This book of Lubbock’s and Tylor’s correlative work probably represent the best dealing with the subject in English; and some such book as Jas. A. Farrer’s _Primitive Manners and Customs_ (N. Y., 1879) will lead up to them with readers less studious. The English reader may find some comparative treatments in the English version of Waitz’s _Introd. to Anthropology_ (p. 284), etc.; much that is suggestive and in some way supplemental to Tylor and Lubbock in Wilson’s _Prehistoric Man_; some vigorous and perhaps sweeping characterizations in Lesley’s _Origin and Destiny of Man_ (ch. 6); and other aspects in Winchell’s _Preadamites_ (ch. 26), Foster’s _Prehistoric Races of the U. S._ (ch. 9), F. A. Allen in _Compte Rendu, Congrès des Américanistes_, 1877, vol. i. 79. Humboldt points out the non-pastoral character of the American tribes (_Views of Nature_, ii. 42). Helps’ _Realmah_ deals with the prehistoric condition of man.

[1622] London, N. Y., 1870; 2d ed.; 3d ed., 1875; 4th ed., 1882,—each with additions and revisions.
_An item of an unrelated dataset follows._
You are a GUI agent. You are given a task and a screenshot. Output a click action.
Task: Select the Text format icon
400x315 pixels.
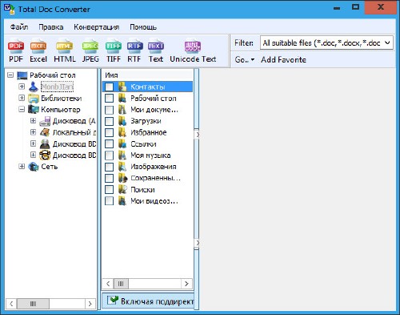156,51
[1623] Cf. his _Studies in Anc. Hist._ He elucidates the early practice of capturing a wife, and controverts Morgan’s _Ancient Society_. Cf. W. F. Allen in _Penn. Monthly_, June, 1880.

[1624] Cf. also his “Early Condition of Man,” in _British Ass. Proc._, 1867; and Lyell’s _Principles of Geology_, 11th ed., ii. 485; Dawkins in _No. Amer. Rev._, Oct., 1883, p. 348.

[1625] Darwin took Lubbock’s side, _Descent of Man_, i. 174. Bradford, in his _American Antiquities_, held the barbarous American to be a degraded remnant of a society originally more cultivated; and a similar view was held by S. F. Jarvis in his _Discourse_ before the New York Hist. Soc. (Proc., iii., N. Y., 1821). Cf. Büchner’s _Man_, Eng. transl., 67, 276. Rawlinson (_Antiquity of man historically considered_) considers savagery a “corruption and degradation,—the result of adverse circumstances during a long period.”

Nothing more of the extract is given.